System and Hardware Requirements

Note:  Mari increases its level of performance with newer, more advanced hardware configurations. However, Mari is tested and capable of operating on many older, prior-generation systems. For this reason we are listing below-minimum requirements, recommended, and on which tests have been performed. Your particular needs may vary from that of other users.

System Requirements

Officially Supported Operating Systems

Windows 10 64-bit

Windows 11 64-bit

Linux 64-bit operating system (Rocky/RHEL 9)

For a full list of minimum and recommended hardware specifications and tested GPUs, see the Mari technical specification on our website:

What Hardware to Use for Mari

This section introduces which Mari features use which pieces of hardware. The following are hardware suggestions to improve Mari performance.

Article:  Take a look at the Optimising your Mari projects for best performance article.

GPU - Speed and number of cores

The GPU is used for rendering and also for baking out results to textures. Faster GPUs can render a heavier scene at a better frame rate and shorten the waiting time for baking to textures, such as flattening layers, merging layers, and converting procedural to paintable.

GPU - Memory

The more GPU memory you have, the easier it is to paint more details in general. The two main features that use a lot of GPU memory are the following:

Paint Buffer - If you have a lot of GPU memory, you can set the Buffer Size (paint buffer's resolution) higher and/or set the Color Depth (bit depth) of the paint buffer higher (16- or 32-bit instead of 8-bit). A higher resolution paint buffer allows Mari to put more details without having to repeatedly zoom, paint, and bake. If the paint buffer is set to a higher Color Depth, it prevents stepping especially for displacement maps.

Note:  To configure the paint buffer, see Configuring the Paint Buffer

Virtual Texture Atlas - Mari uses virtual texturing to contain a large texture data into GPU Memory. However, the virtual texture is limited. If Mari can't process all of the data in a timely manner, it starts using lower resolution mipmaps.

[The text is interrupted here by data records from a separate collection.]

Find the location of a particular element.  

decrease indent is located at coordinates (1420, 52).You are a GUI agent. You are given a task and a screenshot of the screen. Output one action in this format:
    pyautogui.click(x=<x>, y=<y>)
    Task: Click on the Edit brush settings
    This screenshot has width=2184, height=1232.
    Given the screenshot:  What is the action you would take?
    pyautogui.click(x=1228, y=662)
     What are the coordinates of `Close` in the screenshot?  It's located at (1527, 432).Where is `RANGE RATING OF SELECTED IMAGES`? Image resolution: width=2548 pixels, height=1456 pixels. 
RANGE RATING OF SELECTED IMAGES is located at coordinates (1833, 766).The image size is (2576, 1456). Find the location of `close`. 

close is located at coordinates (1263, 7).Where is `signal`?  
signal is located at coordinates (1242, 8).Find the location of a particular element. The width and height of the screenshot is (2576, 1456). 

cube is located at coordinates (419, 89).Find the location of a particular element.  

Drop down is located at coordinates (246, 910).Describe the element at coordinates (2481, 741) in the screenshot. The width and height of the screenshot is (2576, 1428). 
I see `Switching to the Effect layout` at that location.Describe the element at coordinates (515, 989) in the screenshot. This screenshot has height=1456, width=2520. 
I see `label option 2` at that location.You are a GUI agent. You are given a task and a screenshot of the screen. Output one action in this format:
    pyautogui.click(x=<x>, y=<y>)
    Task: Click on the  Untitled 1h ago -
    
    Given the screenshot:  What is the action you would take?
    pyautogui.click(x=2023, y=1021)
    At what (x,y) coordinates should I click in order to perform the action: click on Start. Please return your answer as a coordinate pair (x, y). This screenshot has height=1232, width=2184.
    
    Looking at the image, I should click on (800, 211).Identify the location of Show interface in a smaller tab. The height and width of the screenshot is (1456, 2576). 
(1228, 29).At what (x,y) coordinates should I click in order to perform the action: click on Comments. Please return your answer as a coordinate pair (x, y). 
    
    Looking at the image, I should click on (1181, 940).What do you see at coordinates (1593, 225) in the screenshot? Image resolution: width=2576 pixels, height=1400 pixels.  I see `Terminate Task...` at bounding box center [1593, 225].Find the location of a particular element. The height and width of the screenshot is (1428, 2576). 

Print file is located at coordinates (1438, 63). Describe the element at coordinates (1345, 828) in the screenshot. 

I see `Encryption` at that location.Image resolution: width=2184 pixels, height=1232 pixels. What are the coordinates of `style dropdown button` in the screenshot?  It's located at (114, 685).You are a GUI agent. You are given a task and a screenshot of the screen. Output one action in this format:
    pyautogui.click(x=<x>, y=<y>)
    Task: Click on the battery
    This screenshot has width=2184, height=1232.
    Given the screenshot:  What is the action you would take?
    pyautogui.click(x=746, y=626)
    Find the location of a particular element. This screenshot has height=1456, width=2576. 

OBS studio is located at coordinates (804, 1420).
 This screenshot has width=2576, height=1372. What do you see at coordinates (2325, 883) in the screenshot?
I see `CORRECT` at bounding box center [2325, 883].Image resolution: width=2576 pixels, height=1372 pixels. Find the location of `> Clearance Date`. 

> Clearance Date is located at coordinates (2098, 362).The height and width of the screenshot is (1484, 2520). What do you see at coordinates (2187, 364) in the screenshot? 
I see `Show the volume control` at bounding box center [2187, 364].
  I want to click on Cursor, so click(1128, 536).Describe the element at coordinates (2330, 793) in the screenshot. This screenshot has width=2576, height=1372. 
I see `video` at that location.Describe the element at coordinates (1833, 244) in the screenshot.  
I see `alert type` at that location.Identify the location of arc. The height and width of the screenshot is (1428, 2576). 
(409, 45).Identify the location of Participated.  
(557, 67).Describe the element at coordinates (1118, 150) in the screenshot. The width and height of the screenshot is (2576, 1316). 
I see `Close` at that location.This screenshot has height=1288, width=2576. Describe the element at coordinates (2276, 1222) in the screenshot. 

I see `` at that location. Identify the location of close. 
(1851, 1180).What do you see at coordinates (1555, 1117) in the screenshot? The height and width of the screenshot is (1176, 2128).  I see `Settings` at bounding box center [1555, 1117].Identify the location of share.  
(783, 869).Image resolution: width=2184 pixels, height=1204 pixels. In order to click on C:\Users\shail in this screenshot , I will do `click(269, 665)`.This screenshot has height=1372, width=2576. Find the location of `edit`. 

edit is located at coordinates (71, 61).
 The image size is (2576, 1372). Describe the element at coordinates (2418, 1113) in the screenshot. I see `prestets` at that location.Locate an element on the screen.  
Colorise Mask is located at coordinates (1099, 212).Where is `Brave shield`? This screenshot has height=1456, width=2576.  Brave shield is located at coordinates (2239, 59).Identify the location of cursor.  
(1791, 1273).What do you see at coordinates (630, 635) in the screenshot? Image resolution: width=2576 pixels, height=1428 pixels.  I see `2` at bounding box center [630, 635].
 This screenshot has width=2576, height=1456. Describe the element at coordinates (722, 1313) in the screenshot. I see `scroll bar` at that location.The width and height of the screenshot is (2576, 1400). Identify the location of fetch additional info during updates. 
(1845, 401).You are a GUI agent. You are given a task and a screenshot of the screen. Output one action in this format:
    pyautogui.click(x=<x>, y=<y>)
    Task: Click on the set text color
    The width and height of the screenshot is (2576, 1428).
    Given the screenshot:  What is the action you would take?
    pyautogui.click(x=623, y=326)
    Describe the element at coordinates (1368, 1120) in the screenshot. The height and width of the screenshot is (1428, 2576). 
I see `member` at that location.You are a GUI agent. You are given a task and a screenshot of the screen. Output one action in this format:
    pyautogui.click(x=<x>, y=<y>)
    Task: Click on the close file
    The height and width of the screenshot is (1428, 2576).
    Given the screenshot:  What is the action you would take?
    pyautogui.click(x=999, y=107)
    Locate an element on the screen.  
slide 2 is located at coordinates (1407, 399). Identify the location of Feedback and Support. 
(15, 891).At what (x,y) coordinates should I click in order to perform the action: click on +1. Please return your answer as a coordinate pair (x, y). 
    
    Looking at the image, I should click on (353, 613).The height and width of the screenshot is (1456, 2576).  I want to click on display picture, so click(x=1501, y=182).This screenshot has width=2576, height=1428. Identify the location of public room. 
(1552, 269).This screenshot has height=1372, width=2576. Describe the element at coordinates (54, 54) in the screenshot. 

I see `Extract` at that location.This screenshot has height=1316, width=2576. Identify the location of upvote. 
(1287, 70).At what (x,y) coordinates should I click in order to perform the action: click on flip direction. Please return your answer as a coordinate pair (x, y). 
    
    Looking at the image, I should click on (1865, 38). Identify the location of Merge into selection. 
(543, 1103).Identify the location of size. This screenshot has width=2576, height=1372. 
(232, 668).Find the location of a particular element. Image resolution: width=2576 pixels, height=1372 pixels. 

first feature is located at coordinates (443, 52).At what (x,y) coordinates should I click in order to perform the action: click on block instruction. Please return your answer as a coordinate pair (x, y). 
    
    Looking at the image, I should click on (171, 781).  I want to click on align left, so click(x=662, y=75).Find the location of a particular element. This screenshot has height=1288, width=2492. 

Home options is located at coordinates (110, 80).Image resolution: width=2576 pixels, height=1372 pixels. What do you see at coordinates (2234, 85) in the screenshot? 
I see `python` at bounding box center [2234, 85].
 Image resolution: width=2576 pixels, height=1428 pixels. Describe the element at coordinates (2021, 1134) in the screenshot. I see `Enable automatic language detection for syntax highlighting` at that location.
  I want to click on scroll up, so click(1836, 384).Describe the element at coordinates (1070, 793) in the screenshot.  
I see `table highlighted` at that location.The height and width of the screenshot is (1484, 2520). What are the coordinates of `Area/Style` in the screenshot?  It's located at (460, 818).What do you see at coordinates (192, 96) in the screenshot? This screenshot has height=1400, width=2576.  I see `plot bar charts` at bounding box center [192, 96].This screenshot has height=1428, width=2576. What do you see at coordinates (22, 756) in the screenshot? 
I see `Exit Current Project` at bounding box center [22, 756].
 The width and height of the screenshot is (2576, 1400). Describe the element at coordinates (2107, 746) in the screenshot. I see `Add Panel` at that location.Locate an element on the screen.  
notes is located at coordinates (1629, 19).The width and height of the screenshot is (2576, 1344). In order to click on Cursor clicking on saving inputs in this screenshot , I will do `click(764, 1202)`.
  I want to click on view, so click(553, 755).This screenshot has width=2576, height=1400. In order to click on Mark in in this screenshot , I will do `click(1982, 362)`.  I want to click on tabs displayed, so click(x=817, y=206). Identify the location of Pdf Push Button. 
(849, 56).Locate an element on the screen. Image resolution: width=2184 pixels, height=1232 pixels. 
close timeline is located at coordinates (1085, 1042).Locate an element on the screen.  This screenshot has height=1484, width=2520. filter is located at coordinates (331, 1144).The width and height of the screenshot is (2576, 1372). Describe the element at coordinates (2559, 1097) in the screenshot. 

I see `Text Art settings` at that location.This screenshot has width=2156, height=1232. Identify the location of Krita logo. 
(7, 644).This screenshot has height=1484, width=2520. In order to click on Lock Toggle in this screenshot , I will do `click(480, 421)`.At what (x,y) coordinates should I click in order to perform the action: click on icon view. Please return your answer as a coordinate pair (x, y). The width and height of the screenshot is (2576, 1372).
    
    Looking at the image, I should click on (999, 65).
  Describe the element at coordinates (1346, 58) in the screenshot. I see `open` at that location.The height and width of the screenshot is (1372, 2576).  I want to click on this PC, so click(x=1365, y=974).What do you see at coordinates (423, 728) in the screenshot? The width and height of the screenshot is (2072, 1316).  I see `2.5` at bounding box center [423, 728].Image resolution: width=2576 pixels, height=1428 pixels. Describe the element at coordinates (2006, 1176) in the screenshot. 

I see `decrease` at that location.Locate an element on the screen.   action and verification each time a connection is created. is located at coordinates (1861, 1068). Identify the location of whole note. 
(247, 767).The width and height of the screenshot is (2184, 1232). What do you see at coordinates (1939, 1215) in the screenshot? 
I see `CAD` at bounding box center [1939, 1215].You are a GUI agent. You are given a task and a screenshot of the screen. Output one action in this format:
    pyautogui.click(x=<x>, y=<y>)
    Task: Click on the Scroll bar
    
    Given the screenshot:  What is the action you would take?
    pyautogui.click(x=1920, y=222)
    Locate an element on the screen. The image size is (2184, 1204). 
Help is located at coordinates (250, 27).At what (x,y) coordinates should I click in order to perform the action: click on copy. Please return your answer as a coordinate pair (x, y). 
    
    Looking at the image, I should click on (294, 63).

If you have a lot of GPU memory, you can set the Resolution (virtual texture size) to a high resolution so that Mari can render a really heavy scene with, for instance, a scene with lots of layers, UDIMs, and/or fragmented UV bits.

Note:  To set the Resolution, see Mari Preferences Dialog

Article:  Take a look at the Calculating your GPU memory usage for Virtual Textures in Mari article.

GPU Requirements for the Bakery

In order to use the Bakery, at a minimum your graphics card must support GPU-accelerated Ray Tracing. Cards with dedicated Ray Tracing hardware (e.g. anything with ‘RTX’ in the name for NVIDIA cards, and AMD 6000/7000 families) are supported, but some older cards such as the NVIDIA GTX 1080 line also support Ray Tracing and have been tested with the Bakery.

Using multiple GPUs for baking is also supported.

If you are unsure if a specific card has been tested or want to check whether we expect it to work, please contact and we will be happy to investigate for you.


In general, a moderate quad-core processor should be 'good enough', but some non-GPU operations benefit from more cores or faster CPUs. The following are examples of non-GPU operations in Mari:

Ambient occlusion calculation

Whole patch bleed

Tile level bleed after baking

Changing bit-depth of a channel

Changing resolutions of textures


4GB of RAM is sufficient to run Mari, but a RAM of 8GB is better for more stable operations especially if you're running other 3D applications. If you want to work with heavy scenes, it's recommended to have as much RAM as possible.

Ultimately, all data in Mari is cached to disk, so even if you don't have a lot of RAM, Mari still runs properly, but there is more disk reading. The areas where Mari uses a lot of RAM are:

General application (UI, application logic, and so on), and

The texture data loaded into the RAM from a disk stays in the RAM, but is removed from the RAM in Least Recently Used (LRU) cache.


A solid-state disk (SSD) is highly recommended. Lengthy operations are often bottle-necked by disk writing so having an SSD greatly helps reduce the time taken. Regardless of the data processed by CPU or GPU, the resulting data is ultimately written to disk.

If your project is light, for example, it uses a few UDIMs with up to 4k textures, an SSD may not make a big difference.

Note:  Scratch space has not been tested yet. Mari manages its own data by keeping the recent data in RAM using a Least Recently Used (LRU) algorithm while all data is written to a disk.